Demand for Agilent's life science technologies is expected to be fuelled by the Indian government's Draft National Biotechnology Policy. The strategy focuses on using biotechnology as a tool to improve quality of life and aims to position India as a worldwide hub for biotechnology research.
A government-supported infrastructure is expected to stimulate research in areas such as genomics, stem cells, molecular medicine, metabolic engineering and cell biology.
Growth in sectors like biopharmaceuticals, contract research bioservices, agriculture, genetic engineering and molecular medicine will drive growth for analytical instrumentation.
Microarrays have proved essential for gene expression studies, scanning differences in gene expression or gene activity between healthy and diseased cells. Microarrays also have use in toxicogenomic studies, identifying the changes in gene activity that occurs in response to exposure to a toxin or drug.

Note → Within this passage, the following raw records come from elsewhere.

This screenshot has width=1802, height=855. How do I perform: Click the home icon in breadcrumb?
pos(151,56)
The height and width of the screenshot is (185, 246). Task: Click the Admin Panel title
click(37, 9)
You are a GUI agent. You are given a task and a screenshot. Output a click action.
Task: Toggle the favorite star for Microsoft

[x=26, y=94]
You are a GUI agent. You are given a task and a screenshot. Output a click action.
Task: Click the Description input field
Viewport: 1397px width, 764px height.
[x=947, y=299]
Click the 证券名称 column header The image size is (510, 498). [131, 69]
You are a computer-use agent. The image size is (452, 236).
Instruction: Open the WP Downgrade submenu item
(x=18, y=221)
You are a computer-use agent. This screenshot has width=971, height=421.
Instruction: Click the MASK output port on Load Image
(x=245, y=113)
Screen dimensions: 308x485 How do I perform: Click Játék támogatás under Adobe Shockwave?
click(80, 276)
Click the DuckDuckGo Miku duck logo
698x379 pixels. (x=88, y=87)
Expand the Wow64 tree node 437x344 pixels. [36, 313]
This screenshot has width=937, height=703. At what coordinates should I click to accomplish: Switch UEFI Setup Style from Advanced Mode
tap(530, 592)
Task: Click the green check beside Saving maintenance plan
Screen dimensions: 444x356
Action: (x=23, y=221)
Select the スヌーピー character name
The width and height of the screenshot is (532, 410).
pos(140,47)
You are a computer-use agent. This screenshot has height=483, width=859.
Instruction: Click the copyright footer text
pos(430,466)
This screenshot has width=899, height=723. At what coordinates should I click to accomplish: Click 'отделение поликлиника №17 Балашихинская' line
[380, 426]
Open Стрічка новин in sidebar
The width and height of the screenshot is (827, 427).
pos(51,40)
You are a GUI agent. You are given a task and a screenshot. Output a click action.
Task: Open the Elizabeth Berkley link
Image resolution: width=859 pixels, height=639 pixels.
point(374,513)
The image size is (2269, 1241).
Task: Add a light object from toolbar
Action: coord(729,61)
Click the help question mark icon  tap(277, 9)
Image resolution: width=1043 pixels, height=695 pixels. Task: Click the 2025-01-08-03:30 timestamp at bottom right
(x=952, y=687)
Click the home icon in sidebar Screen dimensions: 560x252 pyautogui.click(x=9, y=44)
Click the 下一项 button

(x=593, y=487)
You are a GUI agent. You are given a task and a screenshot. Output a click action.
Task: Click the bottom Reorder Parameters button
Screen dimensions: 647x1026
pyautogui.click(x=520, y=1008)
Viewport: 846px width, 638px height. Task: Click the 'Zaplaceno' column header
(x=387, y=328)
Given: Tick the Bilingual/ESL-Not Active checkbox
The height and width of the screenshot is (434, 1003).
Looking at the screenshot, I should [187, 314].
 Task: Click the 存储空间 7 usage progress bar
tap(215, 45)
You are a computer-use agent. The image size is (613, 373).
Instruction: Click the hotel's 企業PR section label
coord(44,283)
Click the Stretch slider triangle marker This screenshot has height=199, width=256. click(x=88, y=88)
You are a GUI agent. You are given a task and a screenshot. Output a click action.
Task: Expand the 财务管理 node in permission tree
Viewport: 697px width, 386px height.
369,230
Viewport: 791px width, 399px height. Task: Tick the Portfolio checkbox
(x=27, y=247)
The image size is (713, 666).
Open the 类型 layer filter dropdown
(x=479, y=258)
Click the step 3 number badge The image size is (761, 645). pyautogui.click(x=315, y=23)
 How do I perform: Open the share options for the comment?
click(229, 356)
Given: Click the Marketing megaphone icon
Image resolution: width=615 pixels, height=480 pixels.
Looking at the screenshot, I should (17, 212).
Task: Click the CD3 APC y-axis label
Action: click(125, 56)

They have also proved useful in comparative genomic hybridisation, studying the chromosomal changes that frequently occur in cancer cells, including the loss or duplication of regions of chromosomal DNA.
According to Goldman Sachs, India is currently experiencing a wave of growth in the pharmaceutical industry. Drug sales in India were $4.7 billion in 2004 and have grown at a 20 per cent compound annual growth rate (CAGR) since 2000. India is the forth-largest drug market by volume, but only 13th largest by value.
The top 10 Indian companies, which include Ranbaxy, Cipla, Dr Reddy's and Nicholas Piramal, spent around $400m on R&D in 2003/4, suggesting that they are starting to compete with the established researched-based pharma companies, by taking advantage of India's lower cost-base and pool of research talent.